The scene directly after an incident can be chaotic and sometimes we can experience a large adrenaline rush that prevents us from sensing everything accurately. What feels like initial shock can soon lead to excruciating lower back pain with sciatica due to a herniated disc. Whiplash and other cervical neck injuries often aren’t felt right away after an accident and instead can start to settle in within minutes to hours later. Think about how you (or your passengers) feel and monitor them periodically to see if any of them change, especially for the worse. Rapidly worsening symptoms could be a sign of serious injury and should be evaluated quickly. Do not be afraid to call an ambulance or go to the emergency room if you are unsure about how your symptoms make you feel. Better safe than sorry!

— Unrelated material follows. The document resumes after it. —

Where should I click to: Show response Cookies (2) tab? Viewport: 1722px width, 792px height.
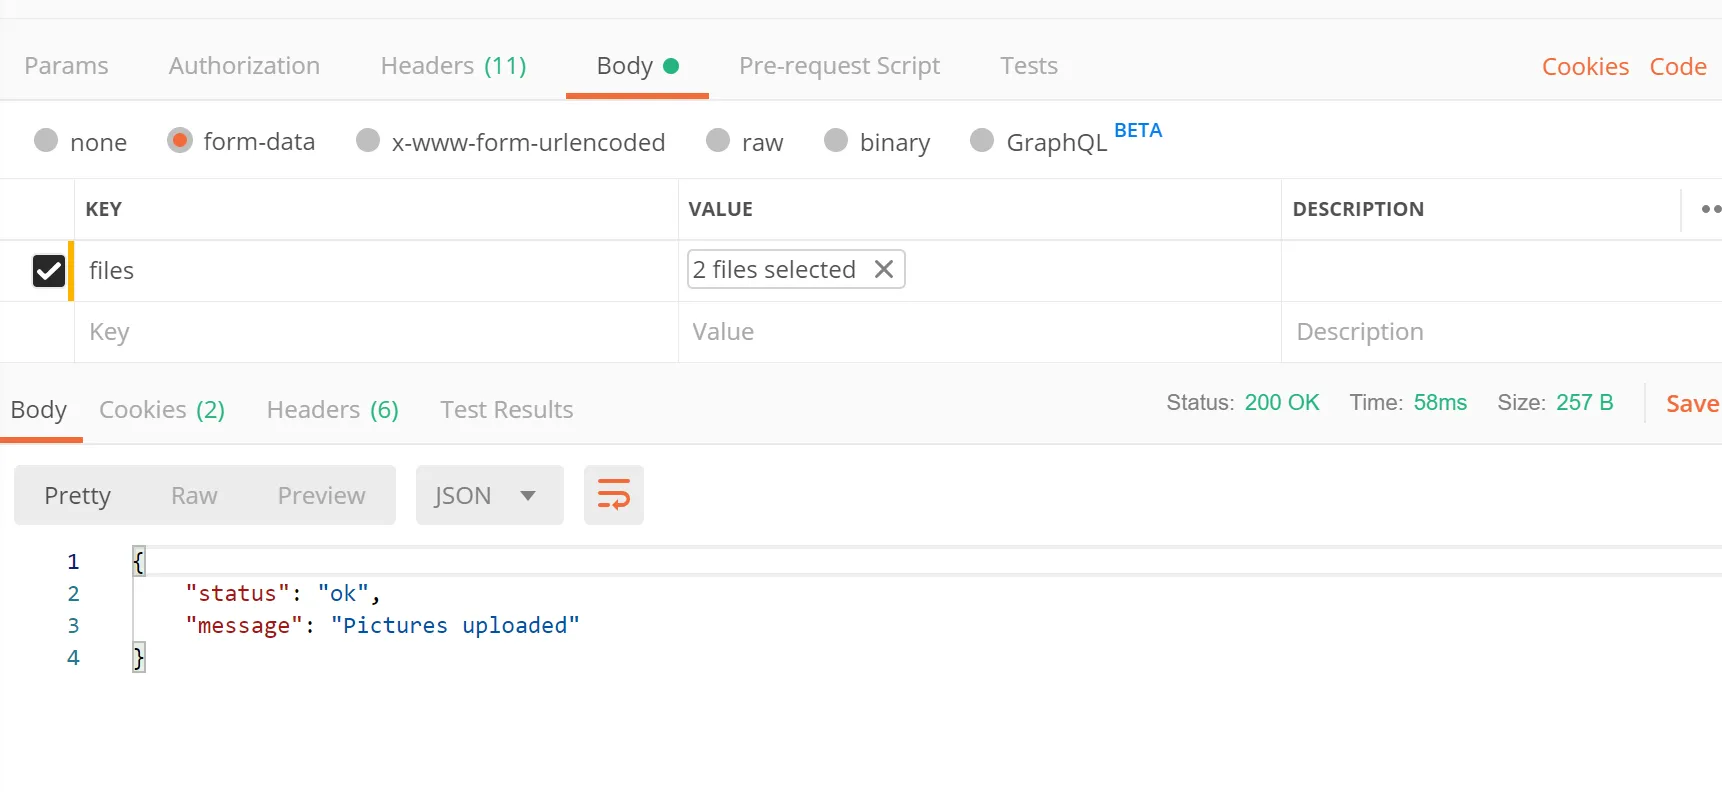161,410
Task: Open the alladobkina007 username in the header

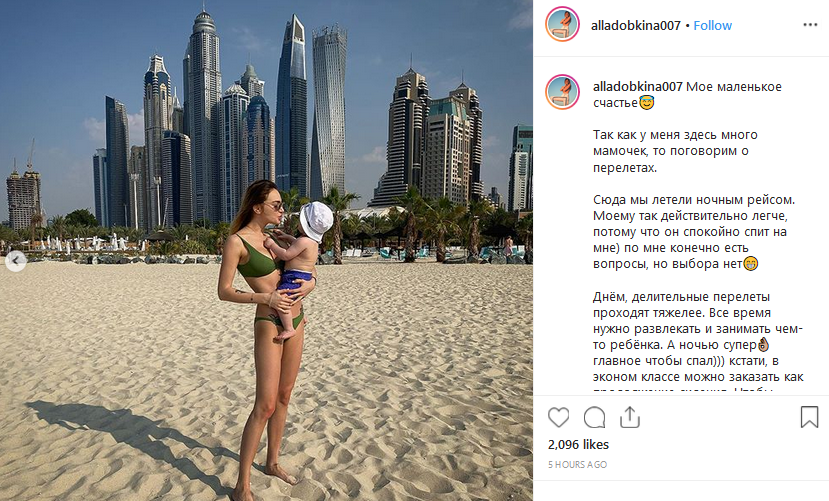Action: [635, 25]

Lastly, once the car has been unstuck, or the accident has been cleaned up, consider getting checked by one of our doctors at Community Chiropractic Clinic, LLC for any injuries that you may have sustained from the incident. Auto accidents (even some minor ones) have a knack for causing injuries that can have a lasting impact on a person’s life, like a herniated disc. The sooner you are evaluated, the better chance there is for maximum recovery. Patients often sustain a variety of injuries including sprains, strains, concussions, headaches, shoulder injuries, neck pain, lower back pain, a herniated disc, rib injuries, and sometimes even bone fractures. A proper assessment and treatment plan will put you on the right path to feeling better again and delayed care can often complicate recovery. It is recommended that you be evaluated as soon as possible following the accident.

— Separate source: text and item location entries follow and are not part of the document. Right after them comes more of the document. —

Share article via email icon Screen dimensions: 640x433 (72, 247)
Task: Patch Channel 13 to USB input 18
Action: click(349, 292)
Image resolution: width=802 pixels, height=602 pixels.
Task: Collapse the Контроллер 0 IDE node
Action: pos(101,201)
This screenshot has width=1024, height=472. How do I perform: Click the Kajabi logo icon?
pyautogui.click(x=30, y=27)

It is important above all to have our wits about us when our travel plans go astray. Even the best drivers can find themselves in a pickle, and it’s important to stick to the basics of accident-free transportation. Slow down, put the phones away, and adapt your driving to match the weather and traffic conditions. This little guide is to serve as a reminder of the importance of safety in an incident but there are other considerations as well. We recommend that you contact your auto insurance carrier (such as Allstate or State Farm) for specific instructions related to accident documentation and protocol. With a little care, we can all safely travel to and from our various adventures. When things don’t go quite as planned, Community Chiropractic Clinic, LLC will be there for you.
Have a great New Year’s and see you all next year!